[
https://issues.apache.org/jira/browse/MAPREDUCE-4807?page=com.atlassian.jira.plugin.system.issuetabpanels:all-tabpanel
]
Mariappan Asokan updated MAPREDUCE-4807:
----------------------------------------
Attachment: mapreduce-4807-4809.patch
Hi Alejandro,
I did not want to create a simple mock plugin test for a couple of reasons:
* An end-to-end test for testing the combo of MAPREDUCE-4807 and MAPREDUCE-4809
will test the full MR data flow.
* This is an interesting test that demonstrates how merge operation can be
supported in Hadoop.
Currently, you can do only sort even if you have multiple input files that are
already sorted and you want to merge them. The MapOutputCollector plugin in
the test will route the <key, value> pairs to proper partition such that sort
order is still kept within each partition. This will speed up the map tasks
since O(NlogN) time complexity is reduced to O(N) for a merge.
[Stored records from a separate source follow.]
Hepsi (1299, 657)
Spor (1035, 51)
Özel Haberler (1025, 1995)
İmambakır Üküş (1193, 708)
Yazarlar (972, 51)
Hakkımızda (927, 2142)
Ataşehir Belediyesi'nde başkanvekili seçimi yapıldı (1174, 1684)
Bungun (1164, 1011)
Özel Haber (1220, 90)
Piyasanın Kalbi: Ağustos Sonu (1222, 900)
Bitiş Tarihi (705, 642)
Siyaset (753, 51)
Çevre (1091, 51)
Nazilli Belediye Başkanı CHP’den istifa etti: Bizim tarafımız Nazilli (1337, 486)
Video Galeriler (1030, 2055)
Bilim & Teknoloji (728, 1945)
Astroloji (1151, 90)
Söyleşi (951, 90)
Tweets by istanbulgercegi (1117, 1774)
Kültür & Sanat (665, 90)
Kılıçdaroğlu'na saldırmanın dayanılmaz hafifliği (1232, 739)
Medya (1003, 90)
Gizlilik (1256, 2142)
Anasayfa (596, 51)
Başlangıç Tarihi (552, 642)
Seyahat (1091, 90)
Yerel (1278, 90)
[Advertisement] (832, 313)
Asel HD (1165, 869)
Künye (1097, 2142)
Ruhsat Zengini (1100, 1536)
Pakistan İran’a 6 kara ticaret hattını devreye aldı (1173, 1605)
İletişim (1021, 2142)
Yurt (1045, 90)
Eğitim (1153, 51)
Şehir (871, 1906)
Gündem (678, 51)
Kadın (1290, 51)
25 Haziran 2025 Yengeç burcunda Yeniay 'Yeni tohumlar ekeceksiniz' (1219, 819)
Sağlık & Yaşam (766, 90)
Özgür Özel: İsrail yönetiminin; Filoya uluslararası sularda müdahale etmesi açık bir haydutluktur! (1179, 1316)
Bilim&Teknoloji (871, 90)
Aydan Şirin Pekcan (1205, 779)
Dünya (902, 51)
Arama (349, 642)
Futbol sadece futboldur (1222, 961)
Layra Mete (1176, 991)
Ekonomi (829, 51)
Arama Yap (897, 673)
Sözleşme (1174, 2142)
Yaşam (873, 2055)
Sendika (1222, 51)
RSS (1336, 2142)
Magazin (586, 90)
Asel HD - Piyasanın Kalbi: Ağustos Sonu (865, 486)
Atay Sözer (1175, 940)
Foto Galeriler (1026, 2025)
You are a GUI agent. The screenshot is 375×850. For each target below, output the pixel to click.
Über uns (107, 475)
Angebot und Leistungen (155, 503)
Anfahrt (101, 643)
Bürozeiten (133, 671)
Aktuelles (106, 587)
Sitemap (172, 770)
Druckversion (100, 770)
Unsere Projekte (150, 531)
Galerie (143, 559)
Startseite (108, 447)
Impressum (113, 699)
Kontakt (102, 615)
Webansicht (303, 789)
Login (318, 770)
The reduce tasks will still incur O(NlogN) time in the merge though.
There is one caveat: the test may make the patch size slightly big. I think it
is worth.
Please review and give your feedback.
Thanks.
-- Asokan
> Allow MapOutputBuffer to be pluggable
> -------------------------------------
>
> Key: MAPREDUCE-4807
> URL: https://issues.apache.org/jira/browse/MAPREDUCE-4807
> Project: Hadoop Map/Reduce
> Issue Type: Sub-task
> Affects Versions: 2.0.2-alpha
> Reporter: Arun C Murthy
> Assignee: Mariappan Asokan
> Fix For: 2.0.3-alpha
>
> Attachments: mapreduce-4807-4809.patch, mapreduce-4807.patch,
> mapreduce-4807.patch, mapreduce-4807.patch
>
>
> Allow MapOutputBuffer to be pluggable
--
This message is automatically generated by JIRA.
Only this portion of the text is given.